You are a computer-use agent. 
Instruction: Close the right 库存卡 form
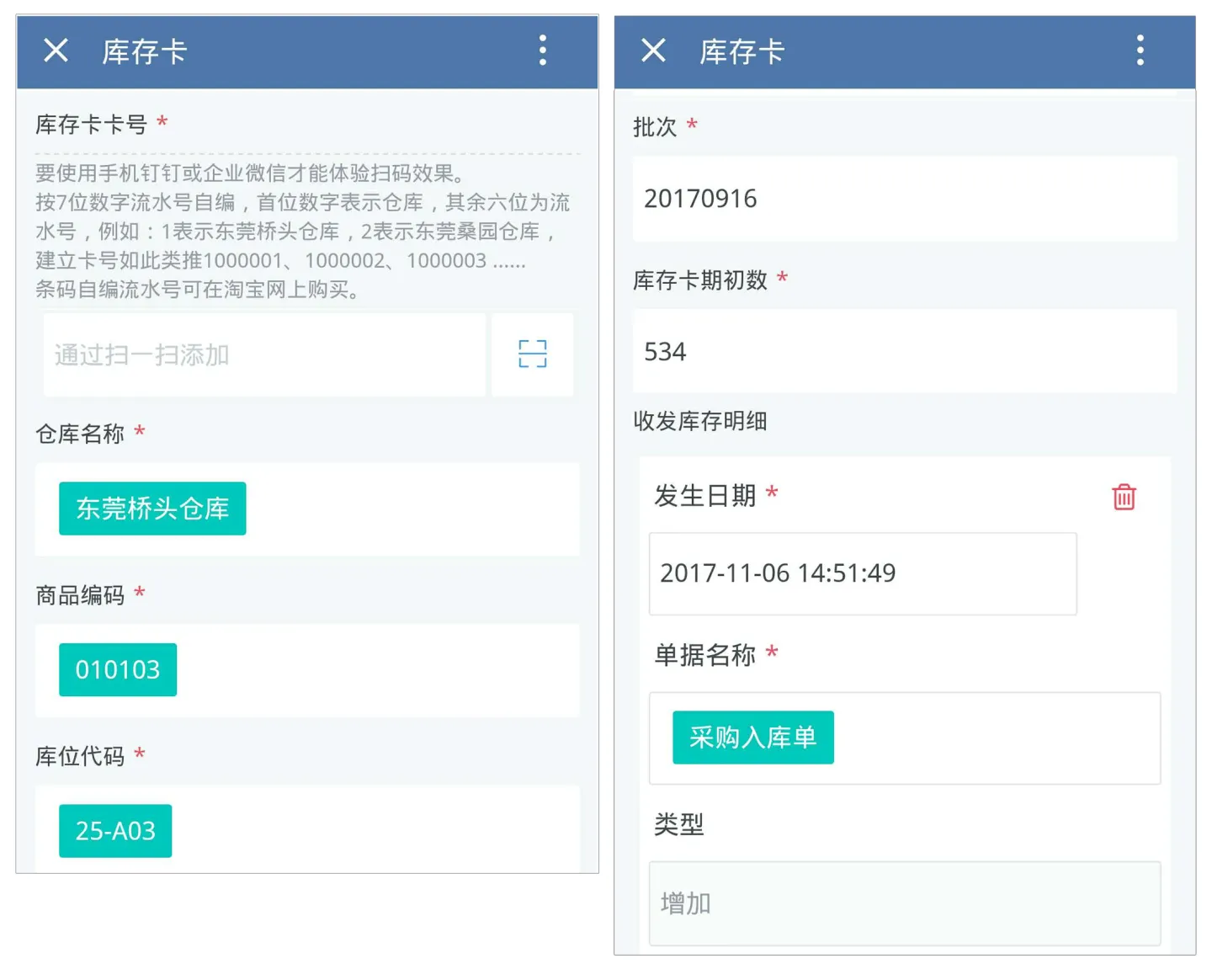(653, 51)
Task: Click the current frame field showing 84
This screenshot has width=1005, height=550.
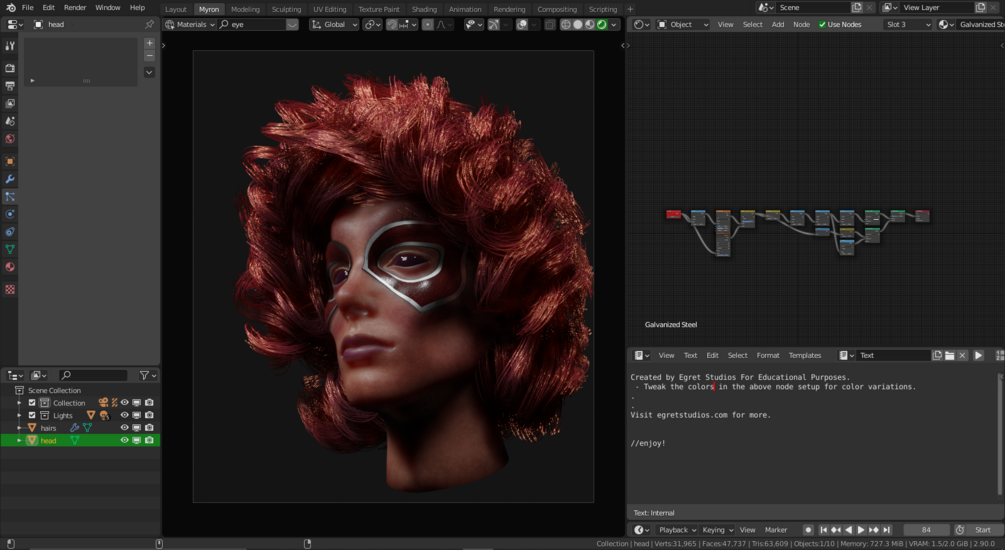Action: [926, 530]
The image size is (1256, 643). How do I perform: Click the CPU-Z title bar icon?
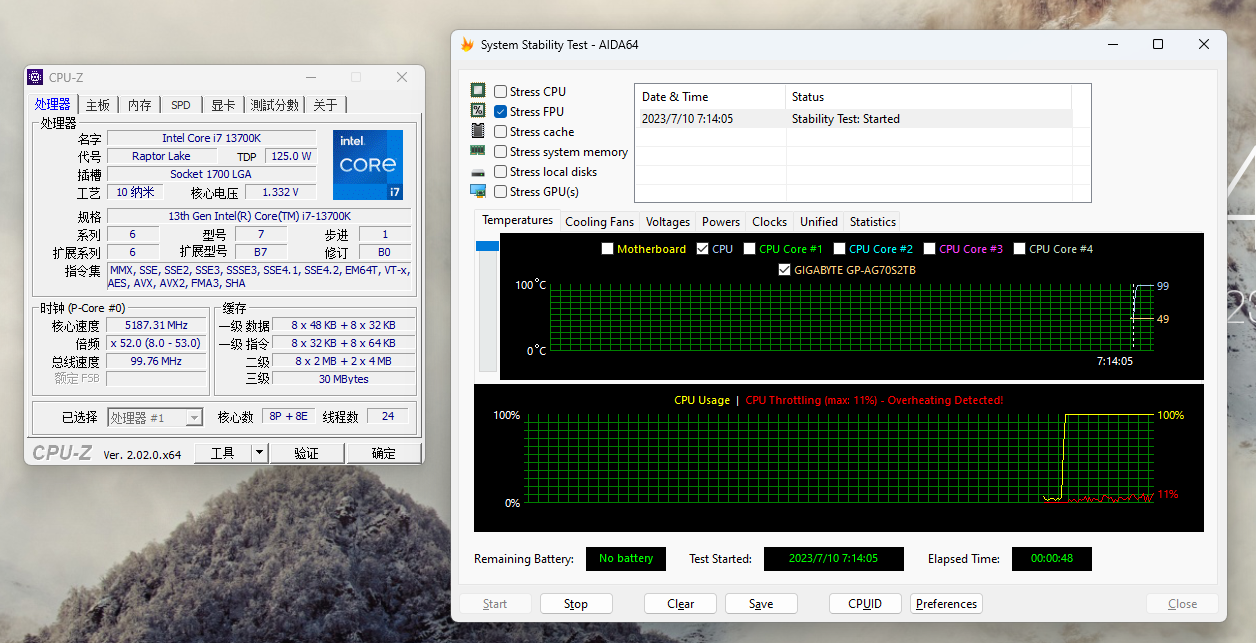[x=35, y=77]
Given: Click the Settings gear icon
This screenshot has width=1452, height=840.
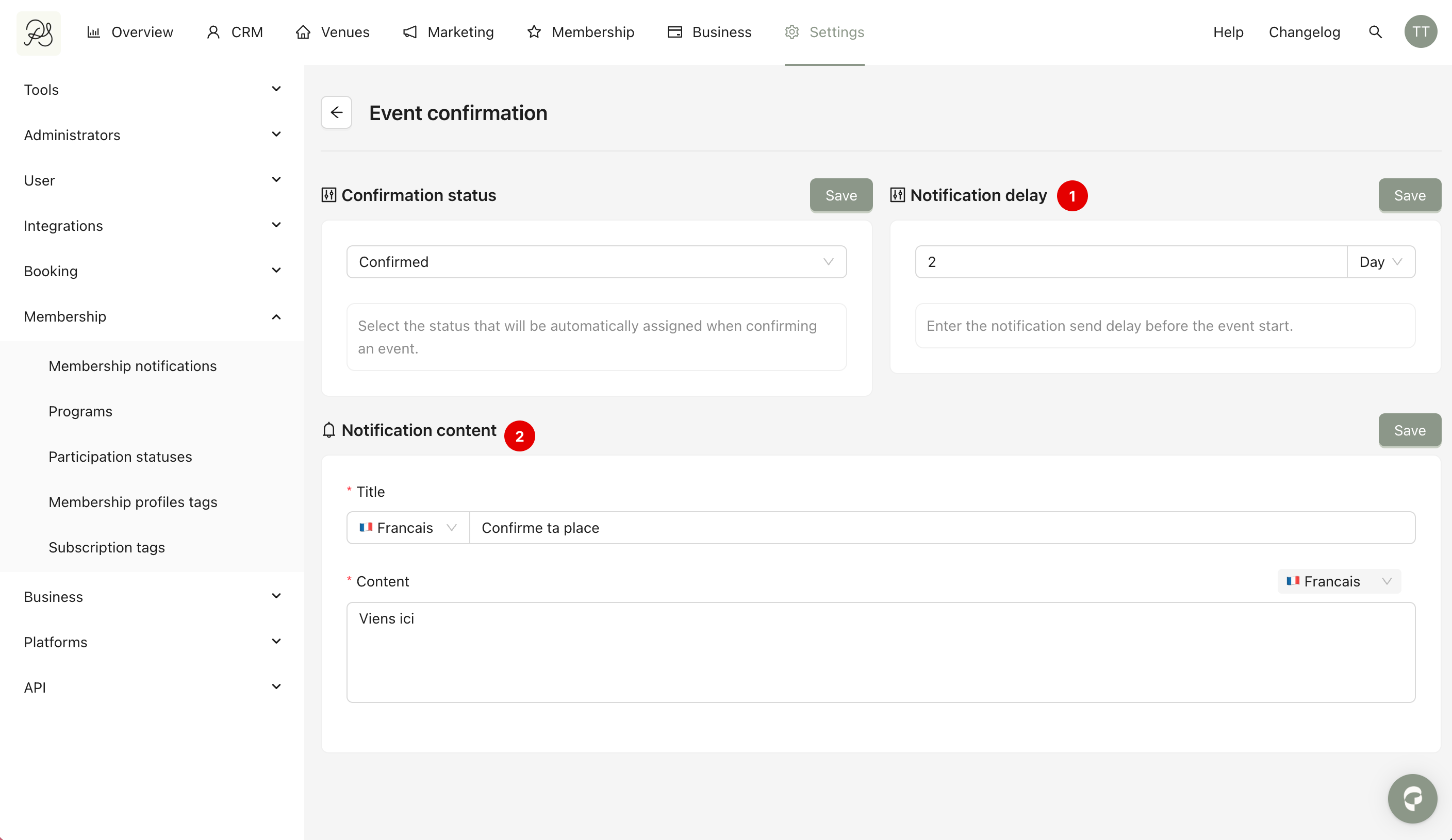Looking at the screenshot, I should pos(791,32).
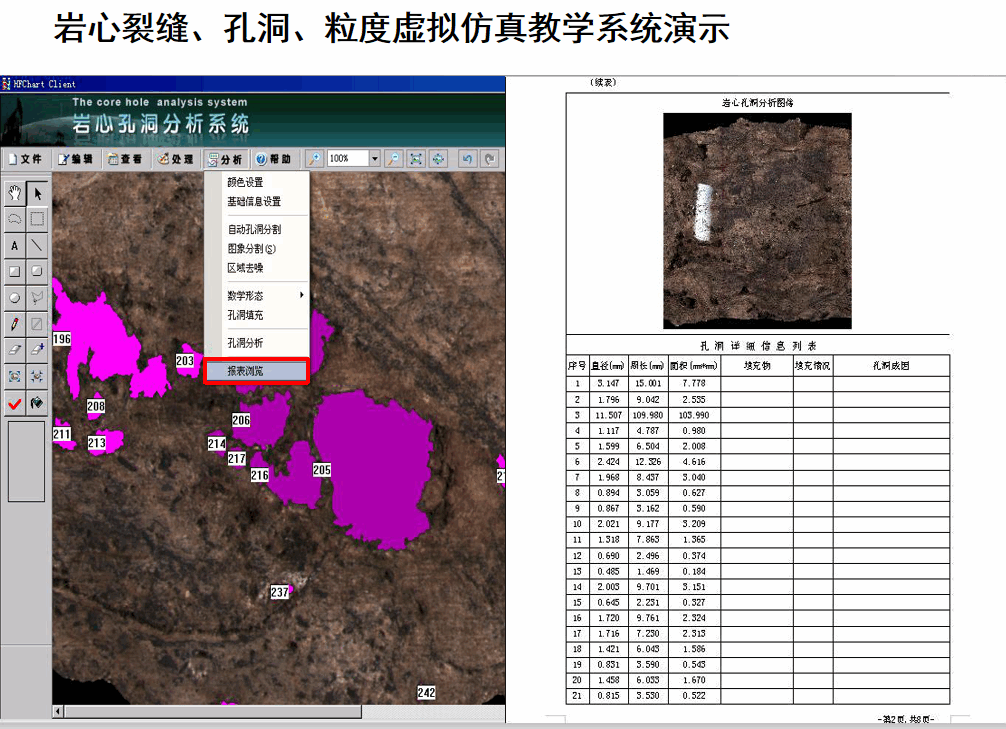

#####

* Task brief *
Reproduce the listing above word for word, leaving out the pictures.

* Complete output *
You are a computer-use agent. 
Instruction: Close the right 库存卡 form
(653, 51)
Task: Click the current frame field showing 84
This screenshot has width=1005, height=550.
Action: [926, 530]
The image size is (1256, 643). How do I perform: Click the CPU-Z title bar icon?
[x=35, y=77]
Given: Click the Settings gear icon
This screenshot has width=1452, height=840.
Looking at the screenshot, I should pos(791,32).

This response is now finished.